Problem = Convert everything from the start of the listing down to and including the line that contains "Looking at the" into a numbered list, leaving out blank lines and pictures.

The data =
-- -- --
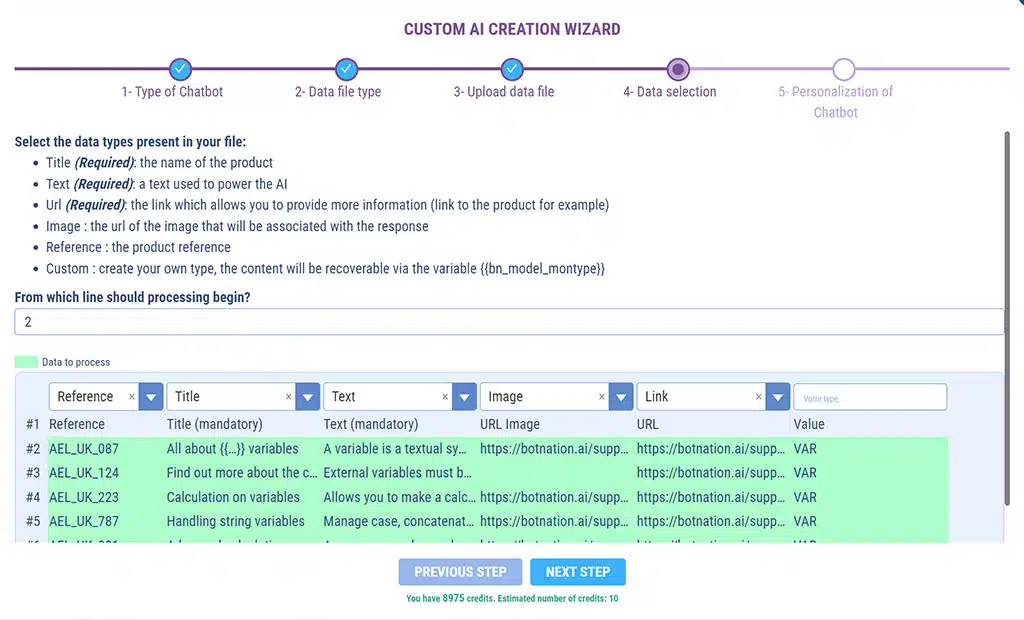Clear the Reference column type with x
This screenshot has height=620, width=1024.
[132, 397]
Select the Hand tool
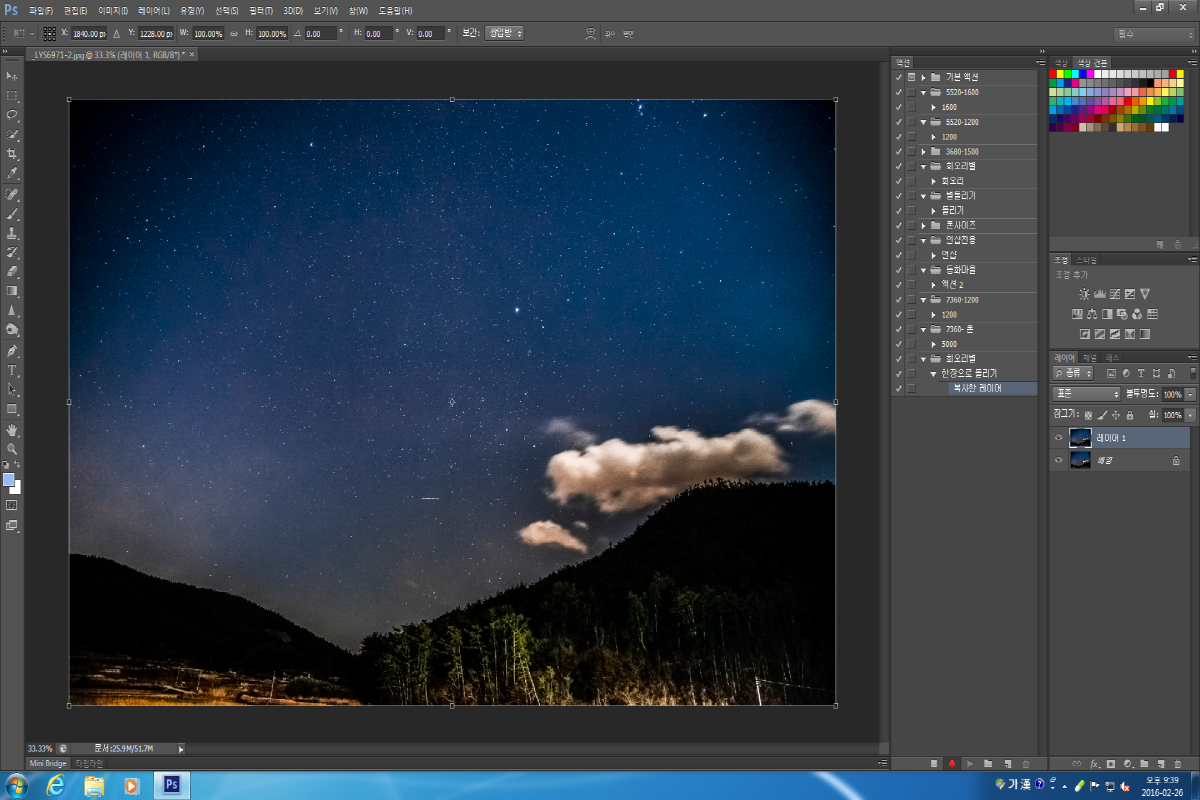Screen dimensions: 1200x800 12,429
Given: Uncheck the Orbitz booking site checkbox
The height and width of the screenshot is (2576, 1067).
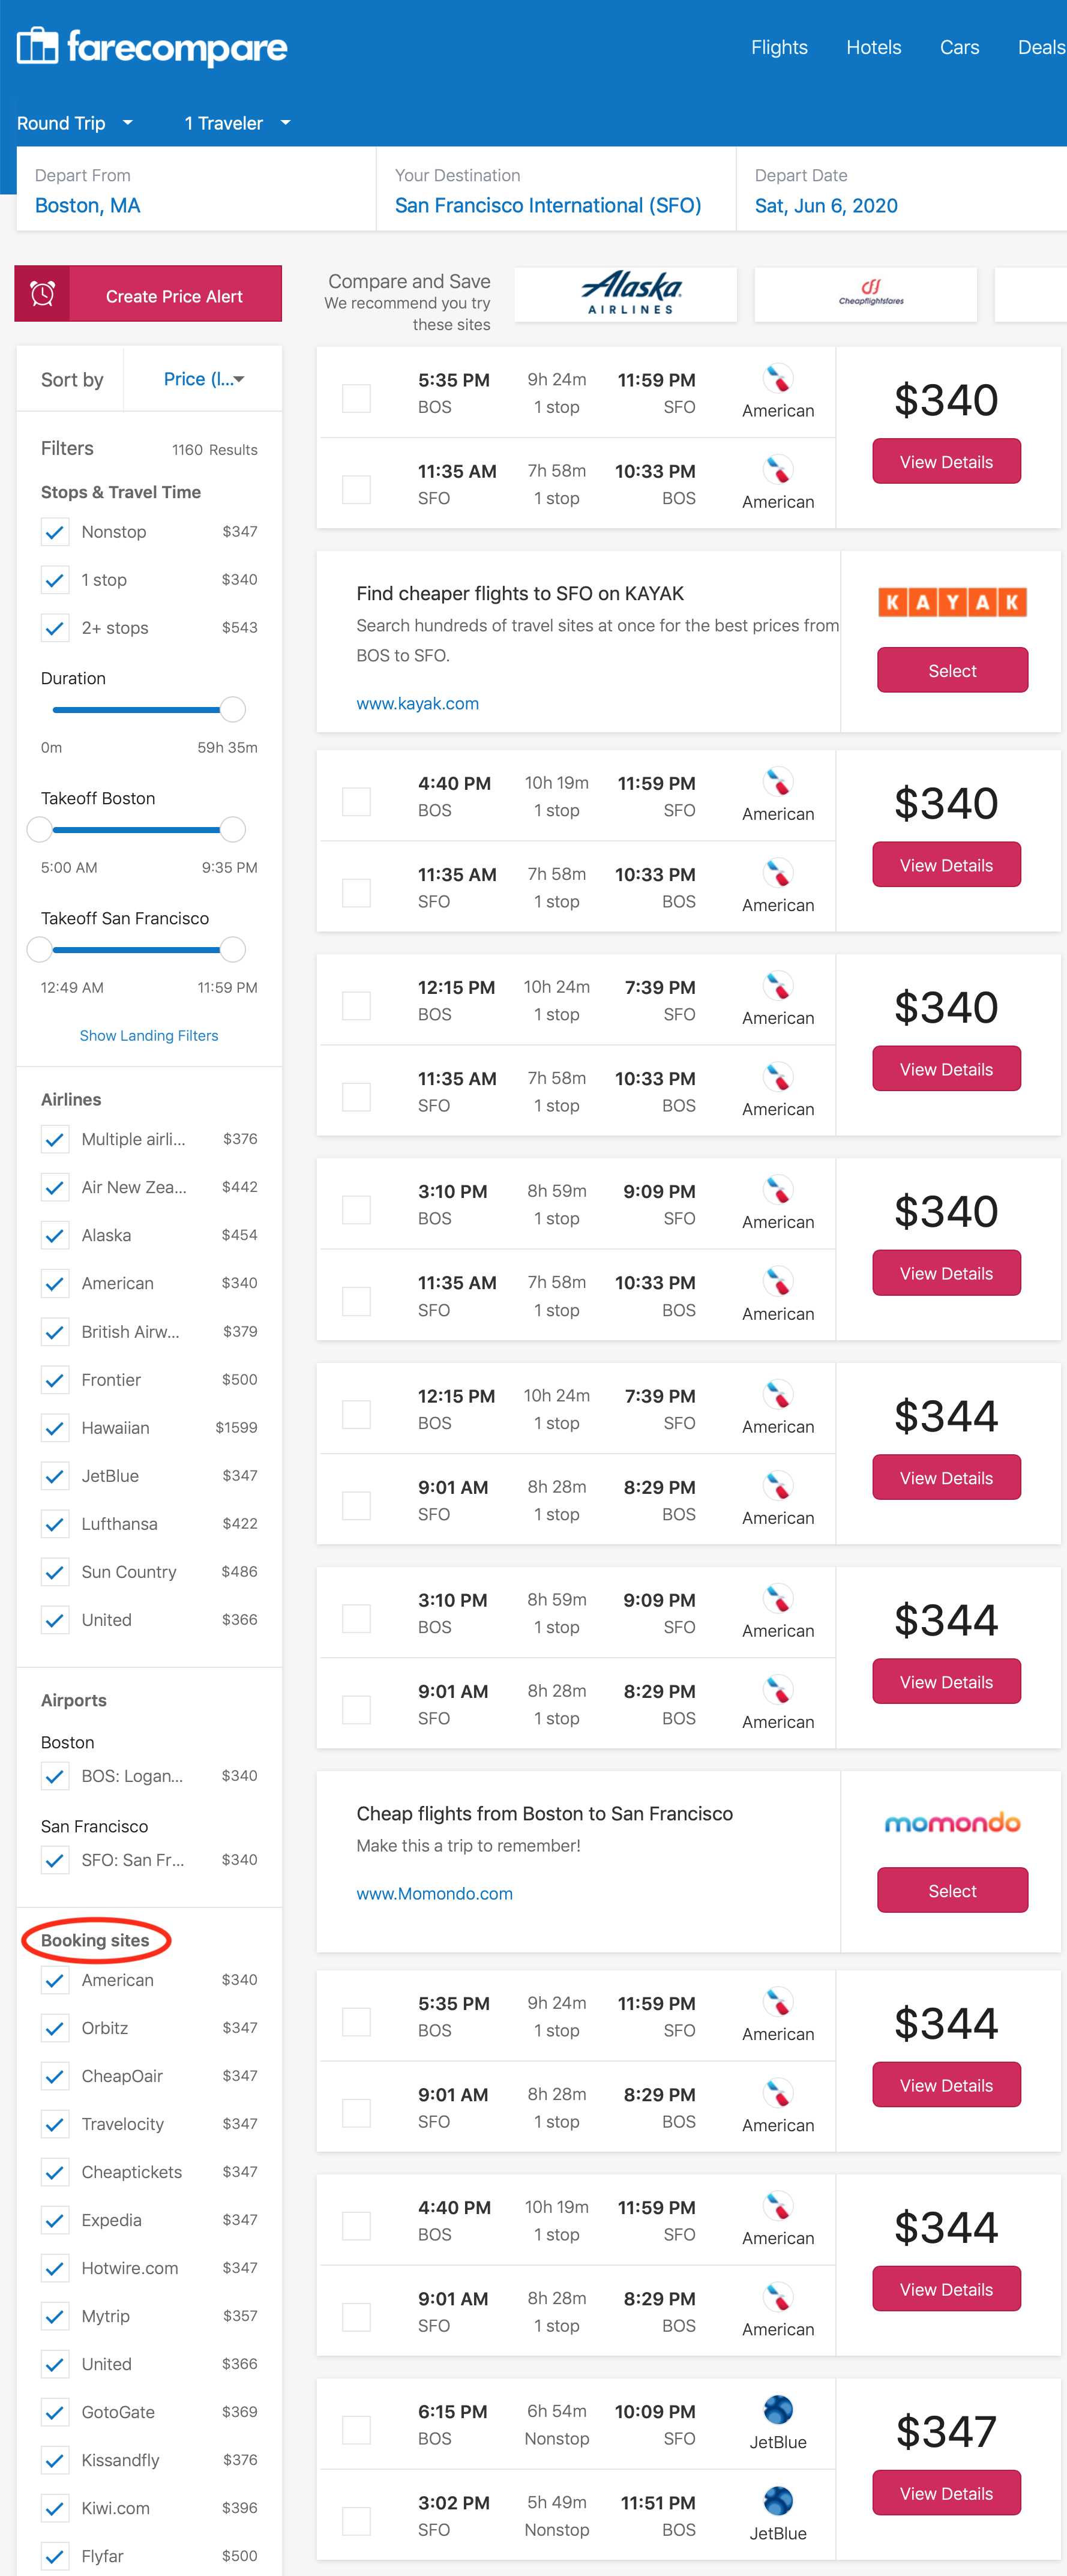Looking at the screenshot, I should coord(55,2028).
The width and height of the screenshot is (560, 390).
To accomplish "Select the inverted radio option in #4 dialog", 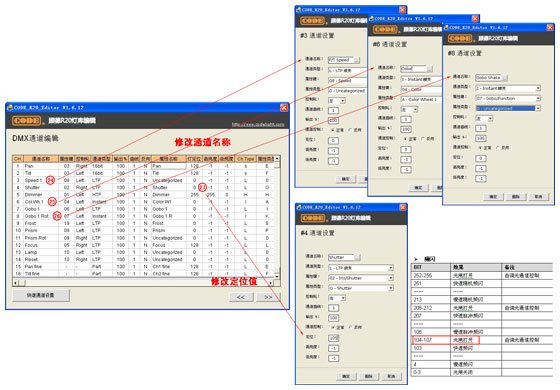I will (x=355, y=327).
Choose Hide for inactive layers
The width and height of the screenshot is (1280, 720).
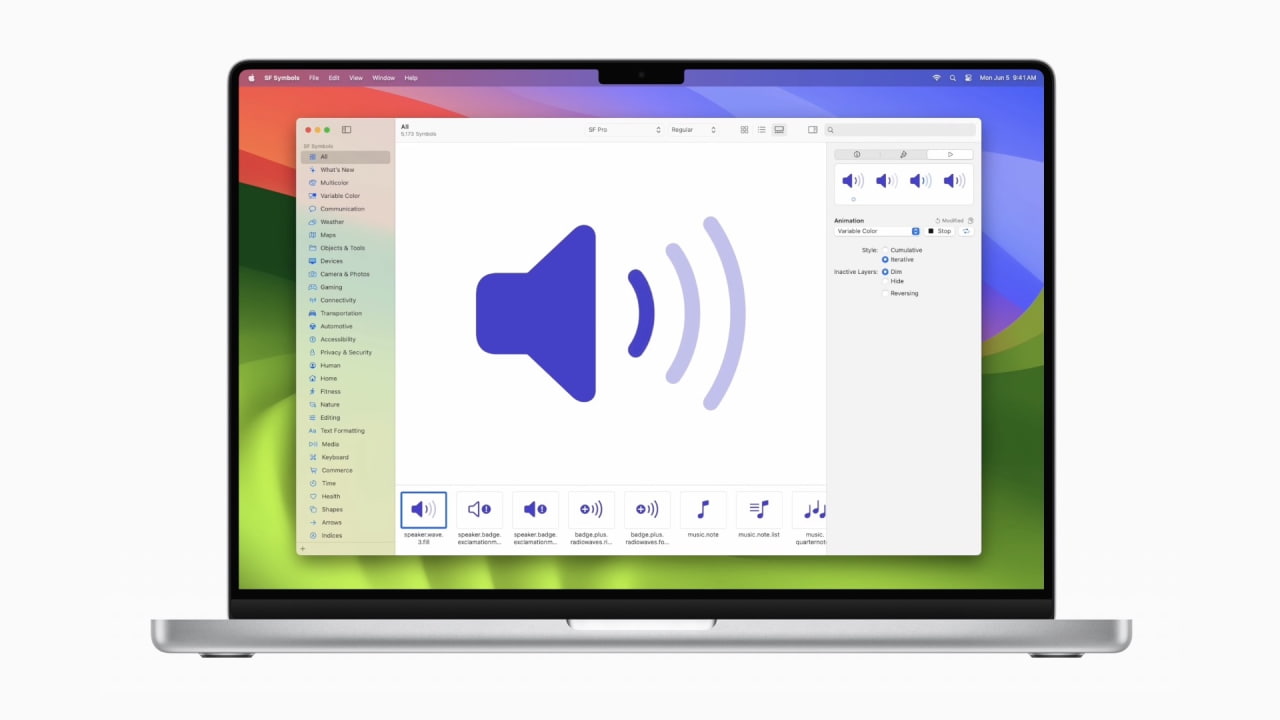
-- -- --
Complete answer =
1. Clear the Reference column type with x
2. This screenshot has height=620, width=1024.
3. [132, 397]
4. Select the Hand tool
5. Screen dimensions: 1200x800 12,429
6. Given: Uncheck the Orbitz booking site checkbox
7. The height and width of the screenshot is (2576, 1067).
8. Looking at the screenshot, I should coord(55,2028).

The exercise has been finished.